WORK INSTRUCTION: Look through the data below for the line with "Open the Collect section", and transcribe it exactly together with each line after it up to and including the line with "Click the Use Nodes button". Give nothing else.

*** AVAILABLE RECORDS ***

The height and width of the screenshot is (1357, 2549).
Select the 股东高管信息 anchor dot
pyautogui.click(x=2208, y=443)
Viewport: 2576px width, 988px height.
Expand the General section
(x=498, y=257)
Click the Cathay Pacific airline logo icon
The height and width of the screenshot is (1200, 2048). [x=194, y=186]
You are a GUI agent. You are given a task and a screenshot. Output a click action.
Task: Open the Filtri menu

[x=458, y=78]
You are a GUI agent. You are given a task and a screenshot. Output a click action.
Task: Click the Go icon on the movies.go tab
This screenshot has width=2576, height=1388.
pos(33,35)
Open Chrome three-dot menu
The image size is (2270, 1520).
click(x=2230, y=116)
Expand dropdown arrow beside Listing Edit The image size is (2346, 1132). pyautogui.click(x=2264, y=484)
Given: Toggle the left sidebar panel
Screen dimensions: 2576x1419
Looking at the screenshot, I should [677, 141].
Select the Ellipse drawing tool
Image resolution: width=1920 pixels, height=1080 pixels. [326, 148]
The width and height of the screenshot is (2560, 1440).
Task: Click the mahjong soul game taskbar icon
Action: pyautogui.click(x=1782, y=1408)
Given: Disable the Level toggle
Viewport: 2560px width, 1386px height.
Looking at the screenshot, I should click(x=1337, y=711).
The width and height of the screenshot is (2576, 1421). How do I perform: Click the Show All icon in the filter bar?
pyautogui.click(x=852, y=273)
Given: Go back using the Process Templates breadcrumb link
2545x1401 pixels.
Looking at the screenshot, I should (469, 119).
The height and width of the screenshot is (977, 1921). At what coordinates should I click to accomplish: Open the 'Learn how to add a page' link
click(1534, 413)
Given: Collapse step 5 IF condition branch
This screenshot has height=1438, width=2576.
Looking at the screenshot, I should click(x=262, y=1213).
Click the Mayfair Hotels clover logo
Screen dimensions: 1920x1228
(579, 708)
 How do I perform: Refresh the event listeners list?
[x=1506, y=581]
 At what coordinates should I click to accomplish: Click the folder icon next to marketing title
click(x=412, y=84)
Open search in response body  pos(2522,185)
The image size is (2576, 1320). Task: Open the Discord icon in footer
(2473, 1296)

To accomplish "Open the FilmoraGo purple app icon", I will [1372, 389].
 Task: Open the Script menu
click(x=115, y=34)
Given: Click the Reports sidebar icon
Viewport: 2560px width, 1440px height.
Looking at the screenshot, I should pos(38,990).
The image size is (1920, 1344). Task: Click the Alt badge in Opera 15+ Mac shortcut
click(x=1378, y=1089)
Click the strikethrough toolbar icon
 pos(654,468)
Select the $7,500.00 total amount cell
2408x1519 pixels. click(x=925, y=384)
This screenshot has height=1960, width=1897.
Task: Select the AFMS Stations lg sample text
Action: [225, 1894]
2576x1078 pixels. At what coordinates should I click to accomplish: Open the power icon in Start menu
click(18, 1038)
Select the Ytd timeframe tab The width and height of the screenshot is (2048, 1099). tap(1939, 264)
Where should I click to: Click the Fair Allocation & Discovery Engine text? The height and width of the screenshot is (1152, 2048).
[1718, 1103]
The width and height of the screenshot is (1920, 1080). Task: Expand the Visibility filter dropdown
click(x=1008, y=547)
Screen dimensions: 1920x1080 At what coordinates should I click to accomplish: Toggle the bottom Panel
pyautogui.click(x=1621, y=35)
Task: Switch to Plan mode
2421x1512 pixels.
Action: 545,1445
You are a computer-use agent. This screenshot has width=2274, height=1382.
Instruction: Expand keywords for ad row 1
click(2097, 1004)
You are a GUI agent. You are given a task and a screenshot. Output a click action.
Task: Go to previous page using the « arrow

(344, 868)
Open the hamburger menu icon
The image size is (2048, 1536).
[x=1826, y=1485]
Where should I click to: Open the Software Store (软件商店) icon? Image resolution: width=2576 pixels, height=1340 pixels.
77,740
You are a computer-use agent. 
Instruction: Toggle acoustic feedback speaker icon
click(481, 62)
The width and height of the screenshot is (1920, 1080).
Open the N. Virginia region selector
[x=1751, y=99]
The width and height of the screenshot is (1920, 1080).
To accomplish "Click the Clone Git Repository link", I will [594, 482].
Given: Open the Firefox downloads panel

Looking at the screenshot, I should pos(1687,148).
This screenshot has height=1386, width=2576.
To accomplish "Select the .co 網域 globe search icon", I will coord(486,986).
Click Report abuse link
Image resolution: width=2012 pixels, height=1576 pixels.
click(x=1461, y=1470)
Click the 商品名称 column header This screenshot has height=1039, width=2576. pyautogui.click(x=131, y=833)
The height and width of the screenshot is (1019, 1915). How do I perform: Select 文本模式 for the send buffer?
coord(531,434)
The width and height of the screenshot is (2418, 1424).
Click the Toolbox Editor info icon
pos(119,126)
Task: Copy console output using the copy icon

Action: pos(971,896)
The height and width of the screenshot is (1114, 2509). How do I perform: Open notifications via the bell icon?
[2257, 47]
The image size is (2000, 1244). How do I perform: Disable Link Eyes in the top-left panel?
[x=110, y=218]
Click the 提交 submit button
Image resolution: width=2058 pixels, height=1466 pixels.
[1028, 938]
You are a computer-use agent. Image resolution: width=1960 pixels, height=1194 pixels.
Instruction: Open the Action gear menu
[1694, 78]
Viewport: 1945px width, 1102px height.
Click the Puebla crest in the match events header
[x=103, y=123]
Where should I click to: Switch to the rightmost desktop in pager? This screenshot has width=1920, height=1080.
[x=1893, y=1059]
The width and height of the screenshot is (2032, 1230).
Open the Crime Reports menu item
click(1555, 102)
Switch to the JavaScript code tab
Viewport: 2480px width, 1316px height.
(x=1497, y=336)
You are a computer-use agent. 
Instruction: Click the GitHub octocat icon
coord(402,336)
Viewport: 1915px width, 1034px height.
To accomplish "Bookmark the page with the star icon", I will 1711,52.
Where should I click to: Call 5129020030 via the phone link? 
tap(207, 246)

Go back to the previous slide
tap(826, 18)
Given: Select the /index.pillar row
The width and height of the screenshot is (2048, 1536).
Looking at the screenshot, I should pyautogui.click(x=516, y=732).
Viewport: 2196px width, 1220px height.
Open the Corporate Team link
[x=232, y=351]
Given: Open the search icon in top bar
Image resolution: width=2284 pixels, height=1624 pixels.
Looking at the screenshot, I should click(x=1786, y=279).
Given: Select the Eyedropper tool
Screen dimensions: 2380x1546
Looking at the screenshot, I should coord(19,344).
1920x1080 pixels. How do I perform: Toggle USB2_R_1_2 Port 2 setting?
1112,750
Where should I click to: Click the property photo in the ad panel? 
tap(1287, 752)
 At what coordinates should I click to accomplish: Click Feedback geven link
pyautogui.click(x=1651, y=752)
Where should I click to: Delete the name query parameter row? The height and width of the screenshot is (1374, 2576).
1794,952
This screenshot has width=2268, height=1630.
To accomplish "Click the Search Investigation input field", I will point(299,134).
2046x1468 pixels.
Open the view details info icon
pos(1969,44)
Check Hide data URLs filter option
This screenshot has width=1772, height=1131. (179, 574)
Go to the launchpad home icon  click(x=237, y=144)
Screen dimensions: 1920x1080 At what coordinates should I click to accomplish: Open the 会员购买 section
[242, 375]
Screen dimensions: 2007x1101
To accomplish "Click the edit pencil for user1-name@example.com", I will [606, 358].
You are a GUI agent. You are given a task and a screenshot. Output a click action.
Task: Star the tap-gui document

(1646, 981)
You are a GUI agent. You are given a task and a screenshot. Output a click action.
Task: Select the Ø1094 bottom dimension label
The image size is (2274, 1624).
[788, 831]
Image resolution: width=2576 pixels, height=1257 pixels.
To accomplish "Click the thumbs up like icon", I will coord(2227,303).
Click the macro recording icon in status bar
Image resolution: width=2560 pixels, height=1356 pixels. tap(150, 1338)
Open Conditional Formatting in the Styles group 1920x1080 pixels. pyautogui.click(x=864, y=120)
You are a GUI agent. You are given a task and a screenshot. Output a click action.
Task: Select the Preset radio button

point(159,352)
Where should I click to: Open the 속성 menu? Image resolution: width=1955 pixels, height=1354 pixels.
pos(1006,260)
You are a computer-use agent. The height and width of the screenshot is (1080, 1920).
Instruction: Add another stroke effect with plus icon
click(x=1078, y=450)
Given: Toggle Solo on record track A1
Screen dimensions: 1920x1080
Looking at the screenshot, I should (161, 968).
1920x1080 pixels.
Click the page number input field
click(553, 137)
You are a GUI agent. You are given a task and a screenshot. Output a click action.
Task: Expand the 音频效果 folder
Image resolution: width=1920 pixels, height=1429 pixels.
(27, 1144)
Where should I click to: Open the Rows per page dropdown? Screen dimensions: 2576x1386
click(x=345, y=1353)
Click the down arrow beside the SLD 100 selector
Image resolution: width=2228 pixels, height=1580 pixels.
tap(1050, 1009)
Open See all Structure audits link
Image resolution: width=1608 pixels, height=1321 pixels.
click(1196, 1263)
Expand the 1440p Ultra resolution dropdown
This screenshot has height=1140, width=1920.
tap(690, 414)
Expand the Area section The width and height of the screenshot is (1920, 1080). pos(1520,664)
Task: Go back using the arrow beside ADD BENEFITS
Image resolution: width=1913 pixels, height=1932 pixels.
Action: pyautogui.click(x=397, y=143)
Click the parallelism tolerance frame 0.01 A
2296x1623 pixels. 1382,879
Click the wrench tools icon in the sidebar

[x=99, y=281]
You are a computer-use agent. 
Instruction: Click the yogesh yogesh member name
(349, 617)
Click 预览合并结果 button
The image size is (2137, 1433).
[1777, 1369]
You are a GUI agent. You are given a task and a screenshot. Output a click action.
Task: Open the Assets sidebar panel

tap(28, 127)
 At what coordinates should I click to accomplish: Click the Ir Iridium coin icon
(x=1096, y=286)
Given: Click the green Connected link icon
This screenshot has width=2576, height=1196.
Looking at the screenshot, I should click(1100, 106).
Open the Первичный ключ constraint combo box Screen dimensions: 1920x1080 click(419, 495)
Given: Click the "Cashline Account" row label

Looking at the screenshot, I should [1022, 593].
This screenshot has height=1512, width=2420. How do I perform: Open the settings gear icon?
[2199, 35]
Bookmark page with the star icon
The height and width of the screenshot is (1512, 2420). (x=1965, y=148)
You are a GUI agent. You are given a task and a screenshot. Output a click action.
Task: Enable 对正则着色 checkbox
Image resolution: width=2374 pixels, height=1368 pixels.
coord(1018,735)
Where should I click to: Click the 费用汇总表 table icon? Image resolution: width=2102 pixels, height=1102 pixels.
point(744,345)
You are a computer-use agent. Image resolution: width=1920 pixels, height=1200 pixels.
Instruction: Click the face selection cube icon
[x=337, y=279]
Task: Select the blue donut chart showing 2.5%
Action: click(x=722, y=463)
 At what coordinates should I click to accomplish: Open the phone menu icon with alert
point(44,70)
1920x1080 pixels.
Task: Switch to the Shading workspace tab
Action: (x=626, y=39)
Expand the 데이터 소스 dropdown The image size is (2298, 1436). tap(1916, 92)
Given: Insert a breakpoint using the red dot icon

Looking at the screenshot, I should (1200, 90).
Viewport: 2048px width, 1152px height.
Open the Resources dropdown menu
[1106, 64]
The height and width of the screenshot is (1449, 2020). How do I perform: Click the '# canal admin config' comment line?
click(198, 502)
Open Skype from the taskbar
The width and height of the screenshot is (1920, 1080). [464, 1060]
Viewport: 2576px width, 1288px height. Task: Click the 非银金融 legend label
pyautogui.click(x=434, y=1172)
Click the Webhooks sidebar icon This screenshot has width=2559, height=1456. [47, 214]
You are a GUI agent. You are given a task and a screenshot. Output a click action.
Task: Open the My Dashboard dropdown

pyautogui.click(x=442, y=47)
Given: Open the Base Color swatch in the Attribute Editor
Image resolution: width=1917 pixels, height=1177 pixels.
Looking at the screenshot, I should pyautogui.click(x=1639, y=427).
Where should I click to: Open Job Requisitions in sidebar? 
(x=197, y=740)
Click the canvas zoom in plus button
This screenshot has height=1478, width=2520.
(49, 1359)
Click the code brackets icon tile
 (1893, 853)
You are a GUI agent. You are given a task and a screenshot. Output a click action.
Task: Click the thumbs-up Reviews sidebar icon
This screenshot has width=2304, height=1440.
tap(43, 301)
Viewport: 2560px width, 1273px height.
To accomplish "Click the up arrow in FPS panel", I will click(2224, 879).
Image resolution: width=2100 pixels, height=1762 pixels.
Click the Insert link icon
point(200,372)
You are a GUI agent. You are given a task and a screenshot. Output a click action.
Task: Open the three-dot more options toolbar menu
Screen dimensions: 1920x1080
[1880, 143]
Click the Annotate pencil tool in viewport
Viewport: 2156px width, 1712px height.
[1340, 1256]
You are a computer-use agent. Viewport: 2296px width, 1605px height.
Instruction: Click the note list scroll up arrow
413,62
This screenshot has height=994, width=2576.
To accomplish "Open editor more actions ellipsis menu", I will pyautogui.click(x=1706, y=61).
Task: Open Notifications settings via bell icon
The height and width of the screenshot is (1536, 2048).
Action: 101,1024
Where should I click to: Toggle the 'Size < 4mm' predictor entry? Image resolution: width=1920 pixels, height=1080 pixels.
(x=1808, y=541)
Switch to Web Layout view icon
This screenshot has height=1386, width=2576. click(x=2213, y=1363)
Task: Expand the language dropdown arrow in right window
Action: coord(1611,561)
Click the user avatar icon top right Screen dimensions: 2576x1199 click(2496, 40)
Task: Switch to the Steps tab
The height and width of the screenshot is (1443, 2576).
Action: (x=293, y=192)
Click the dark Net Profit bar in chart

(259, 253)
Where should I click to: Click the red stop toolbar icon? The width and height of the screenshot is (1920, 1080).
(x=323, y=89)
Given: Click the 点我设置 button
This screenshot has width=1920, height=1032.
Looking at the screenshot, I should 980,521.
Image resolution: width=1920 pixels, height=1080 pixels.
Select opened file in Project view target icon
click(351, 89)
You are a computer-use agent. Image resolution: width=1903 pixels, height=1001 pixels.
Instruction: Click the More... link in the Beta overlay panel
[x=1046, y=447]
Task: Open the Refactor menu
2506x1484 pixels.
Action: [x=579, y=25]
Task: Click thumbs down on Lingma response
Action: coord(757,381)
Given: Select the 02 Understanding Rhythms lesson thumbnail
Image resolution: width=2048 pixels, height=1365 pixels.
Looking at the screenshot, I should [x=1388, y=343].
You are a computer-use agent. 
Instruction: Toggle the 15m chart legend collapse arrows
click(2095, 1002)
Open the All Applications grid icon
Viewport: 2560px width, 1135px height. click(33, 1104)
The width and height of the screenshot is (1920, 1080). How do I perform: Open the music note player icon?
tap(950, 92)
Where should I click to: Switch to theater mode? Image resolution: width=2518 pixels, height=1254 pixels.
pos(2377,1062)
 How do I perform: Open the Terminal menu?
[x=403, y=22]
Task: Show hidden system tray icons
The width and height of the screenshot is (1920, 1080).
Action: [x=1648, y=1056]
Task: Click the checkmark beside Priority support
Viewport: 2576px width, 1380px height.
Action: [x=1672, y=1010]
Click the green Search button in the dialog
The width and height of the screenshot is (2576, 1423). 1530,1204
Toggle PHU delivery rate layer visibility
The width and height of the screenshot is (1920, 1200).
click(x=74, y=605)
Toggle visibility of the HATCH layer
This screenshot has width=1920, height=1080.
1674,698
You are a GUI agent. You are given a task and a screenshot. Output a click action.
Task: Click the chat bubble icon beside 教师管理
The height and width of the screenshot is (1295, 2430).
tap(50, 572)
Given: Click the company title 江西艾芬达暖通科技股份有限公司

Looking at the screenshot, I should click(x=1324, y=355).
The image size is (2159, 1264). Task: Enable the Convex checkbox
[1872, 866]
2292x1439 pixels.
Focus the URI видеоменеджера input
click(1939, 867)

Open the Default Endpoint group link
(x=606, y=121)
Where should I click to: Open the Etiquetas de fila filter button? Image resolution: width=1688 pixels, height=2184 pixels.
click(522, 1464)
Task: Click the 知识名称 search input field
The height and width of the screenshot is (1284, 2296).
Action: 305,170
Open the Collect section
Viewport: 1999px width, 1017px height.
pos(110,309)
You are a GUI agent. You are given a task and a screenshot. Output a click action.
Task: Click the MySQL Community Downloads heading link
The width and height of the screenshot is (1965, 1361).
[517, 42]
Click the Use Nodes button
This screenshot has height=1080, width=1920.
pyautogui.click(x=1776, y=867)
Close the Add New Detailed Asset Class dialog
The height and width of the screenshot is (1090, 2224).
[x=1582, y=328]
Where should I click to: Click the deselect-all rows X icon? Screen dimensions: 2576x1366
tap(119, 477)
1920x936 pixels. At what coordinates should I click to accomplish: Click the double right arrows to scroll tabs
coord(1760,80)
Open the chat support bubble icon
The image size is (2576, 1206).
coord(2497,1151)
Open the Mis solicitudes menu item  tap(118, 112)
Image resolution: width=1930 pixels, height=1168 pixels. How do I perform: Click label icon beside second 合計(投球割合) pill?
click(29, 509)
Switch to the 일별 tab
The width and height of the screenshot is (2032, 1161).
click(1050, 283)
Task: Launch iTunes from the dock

***

TASK RESULT:
Open the Collect section
Viewport: 1999px width, 1017px height.
pos(110,309)
You are a GUI agent. You are given a task and a screenshot. Output a click action.
Task: Click the MySQL Community Downloads heading link
The width and height of the screenshot is (1965, 1361).
[517, 42]
Click the Use Nodes button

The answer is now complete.